The two agreements which should have been constitutionally enshrined, were severely ignored in the making of the 1972 Constitution and the 1978 Constitution – with the latter learning nothing and forgetting everything that its predecessor had inadvertently precipitated. The political precipitation was the rise of Tamil separatism and its companion, Tamil political violence. Ironically, Tamil separatism and violence created the incentive to resolve what Chelvanayakam had formulated and non-violently pursued as the four basic demands of the Tamils.
After his death in 1977, the citizenship question has finally been resolved. The 13th Amendment to the 1978 Constitution that was enacted in 1987 resolved the language question both in law and to an appreciable measure in practice. The same amendment also brought about the system of provincial councils, substantially fulfilling the regional autonomy demand of SJV Chelvanayakam. The land question, however, has taken a different turn with state sponsored land colonisation in the east giving way to government security forces sequestering private residential properties of Tamil families in the north, especially in the Jaffna Peninsula.
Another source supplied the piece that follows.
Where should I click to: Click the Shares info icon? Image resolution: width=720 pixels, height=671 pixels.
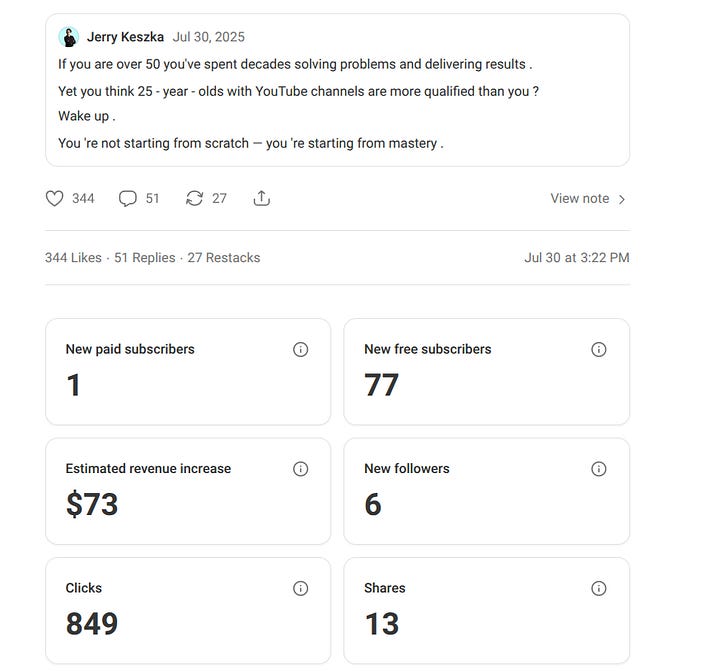pyautogui.click(x=599, y=588)
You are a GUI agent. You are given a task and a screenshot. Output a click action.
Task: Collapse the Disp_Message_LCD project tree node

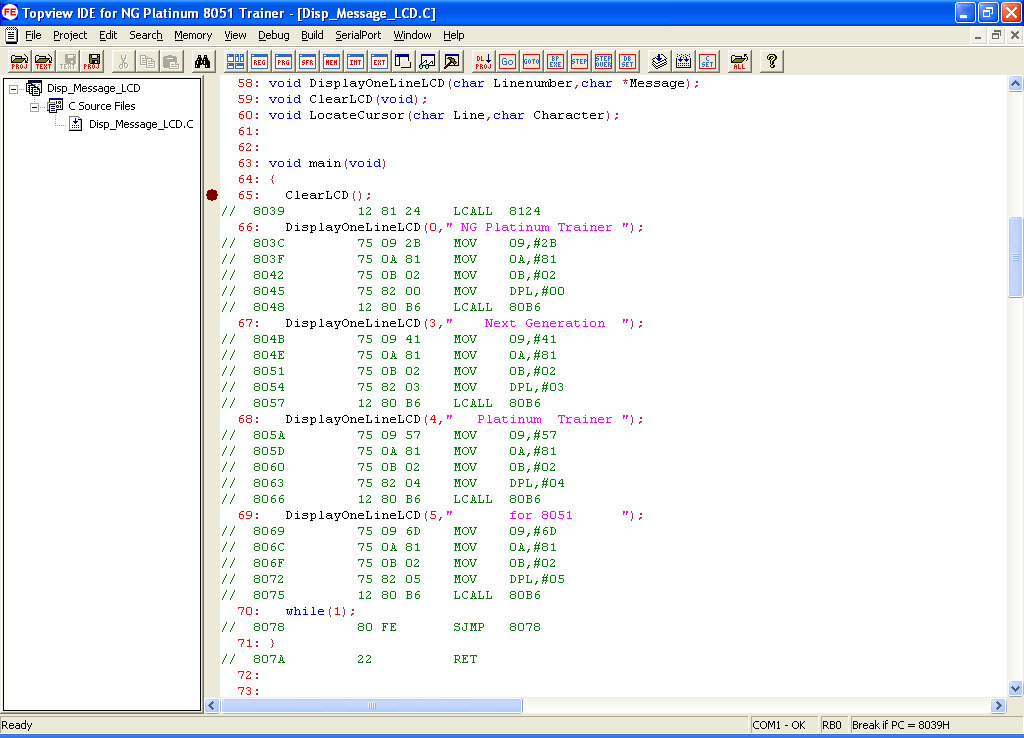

Further, the future of the Provincial Council system has become uncertain with the extended postponement of provincial elections by four Presidents and their governments, including the current incumbents. The provinces are now being administered by the President through handpicked governors without the elected provincial councils as mandated by the constitution. Imagine a Sri Lanka where there is only an Executive President and no parliament – not even a nameboard one. “What horror!”, you would say. But that is the microcosmic reality today in the country’s nine provinces.